The well-known association between AF and OSA may also influence the results. OSA is a known risk factor for AF, and observational studies have found that treating OSA with CPAP can help maintain sinus rhythm. However, these studies used intermittent rhythm monitoring and only self-reported use of CPAP.28 29 The study by Eysenck et al30 in patients with persistent AF and sleep-disordered breathing with an AHI ≥15 provides valuable insight into this area, highlighting the potential for AF interventions with cardioversion or PVI to restore sinus rhythm and reduce nocturnal respiratory events with a significant reduction in the AHI. In contrast, we have previously, in a larger study, observed that PVI had no additional effect on patients with moderate to severe OSA who were randomised to CPAP compared with standard care.15

In previous studies, researchers have primarily relied on methods developed to evaluate the left ventricle to measure LA remodelling. However, these methods may be quite challenging due to the thinness of the LA wall and the complex muscle fibre pathways, the oval foramen and the pulmonary vein ostia, which can all affect the accuracy of measurements. To overcome these limitations, we used a new atrial software to evaluate LA remodelling (AFI LA, EchoPAC 204). This approach has not been used before in patients with OSA and AF.

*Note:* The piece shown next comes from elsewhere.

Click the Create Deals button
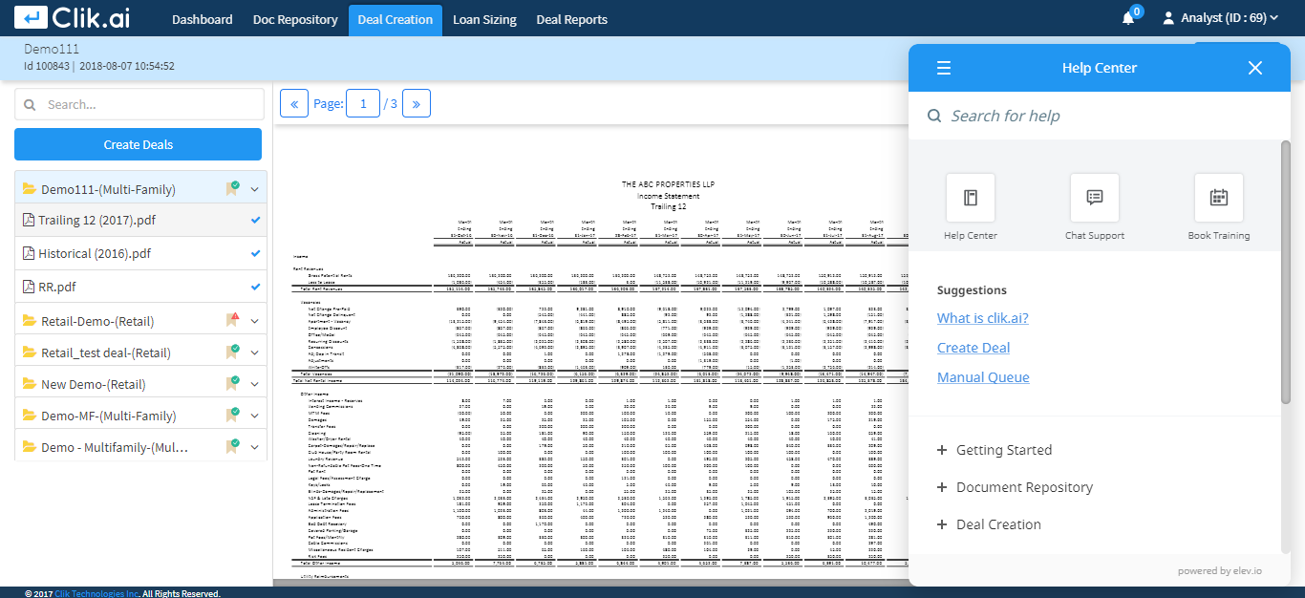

OSA and AF are associated with obesity, hypertension, diabetes and a sedentary lifestyle. These risk factors synergistically promote cardiac remodelling and may confound the effect of a treatment that targets sleep apnoea only. Larger randomised trials of longer duration may be necessary to characterise the complex relationship between OSA and AF and to clarify the clinical relevance of CPAP treatment.

Limitations of the study

The strengths of our study are the randomised controlled design, continuous rhythm monitoring and continuous CPAP therapy monitoring, comprehensive echocardiographic assessments and the relatively homogeneous patient population with PAF and sleep apnoea. However, our study also has some limitations. The sample size was relatively small, and the study groups ended up slightly skewed in numbers between the OSA-CPAP and OSA-standard care groups due to the exclusion of more patients randomised to the CPAP group who did not proceed to PVI.

We cannot exclude the possibility that a larger study might have yielded different results. We made many comparisons, which increases the risk of finding differences by chance. The participants in our trial were exclusively of white European origin and predominantly male, limiting the generalisability of our results. The trial had an open-label design, which may have introduced bias, but all echocardiograms were analysed by an expert echocardiographer blinded to other patient data. Our results may not be representative of the entire population of AF and sleep apnoea, particularly not for those with predominantly central sleep apnoea, low LV EF, EDS or significant cardiopulmonary comorbidities.

Conclusion

In patients with OSA and PAF, treatment with CPAP did not reverse LV, LA or RA remodelling within 12 months, neither before nor after PVI. These results suggest that CPAP is unlikely to improve LV and LA structure and function in patients with AF and OSA.